■ Ações a realizar
[A] Traduza para o inglês a frase "Mas isso nunca é visto como um problema.", do texto sobre o superávit primário.
[B] Copie, por favor, o trecho do texto sobre o superávit primário que vai de "Essa diferença torna-se" a "equivocadamente considerado déficit.".

■ Texto para leitura
------------------------------------
A crise aérea e o superávit primário (II)

Por Gustavo Antônio Galvão dos Santos (*)
 
É difícil entender a racionalidade por detrás da estranha diferença entre a contabilidade pública e a contabilidade privada. Não há razão que explique porque um mesmo investimento é contabilizado como tal apenas se o número de identidade da empresa (CNPJ) é privado e como gasto corrente pelo simples fato do CNPJ ser público. Incompreensivelmente, isso acontece mesmo quando os investimentos são idênticos e rentáveis.
 
Essa diferença torna-se evidente pela importância dada ao conceito de Superávit Primário na contabilidade pública. A contabilidade privada desconsidera tal conceito. Superávit primário existe quando a receita menos a despesa operacional é maior do que os investimentos. As grandes empresas privadas estão quase sempre em déficit primário, segundo os critérios da contabilidade pública. Mas isso nunca é visto como um problema. Pelo contrário, significa que elas estão investindo, tomando financiamento e crescendo. O mesmo deveria ser interpretado com relação ao governo. A contabilidade deveria ser a mesma. Se o governo está investindo muito em infra-estrutura, deveria ser considerado uma iniciativa positiva. Mas no Brasil hoje não é. Só seria verdade se fosse adotada as normas da contabilidade privada. Na contabilidade pública “moderna”, investimento é equivocadamente considerado déficit.
------------------------------------
■ Linhas brutas

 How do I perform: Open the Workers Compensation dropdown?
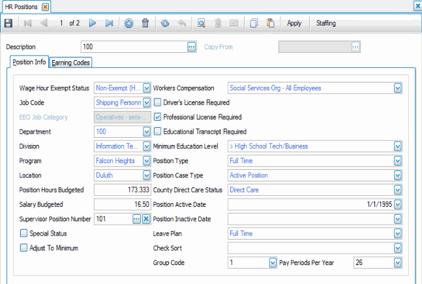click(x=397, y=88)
------------------------------------
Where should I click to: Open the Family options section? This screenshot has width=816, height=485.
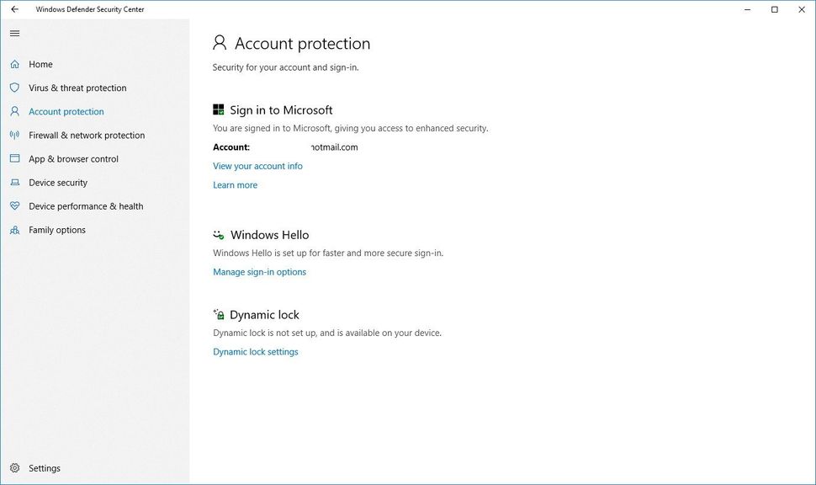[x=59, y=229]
------------------------------------
■ Resultados esperados
[A] But this is never seen as a problem.

[B]
Essa diferença torna-se evidente pela importância dada ao conceito de Superávit Primário na contabilidade pública. A contabilidade privada desconsidera tal conceito. Superávit primário existe quando a receita menos a despesa operacional é maior do que os investimentos. As grandes empresas privadas estão quase sempre em déficit primário, segundo os critérios da contabilidade pública. Mas isso nunca é visto como um problema. Pelo contrário, significa que elas estão investindo, tomando financiamento e crescendo. O mesmo deveria ser interpretado com relação ao governo. A contabilidade deveria ser a mesma. Se o governo está investindo muito em infra-estrutura, deveria ser considerado uma iniciativa positiva. Mas no Brasil hoje não é. Só seria verdade se fosse adotada as normas da contabilidade privada. Na contabilidade pública “moderna”, investimento é equivocadamente considerado déficit.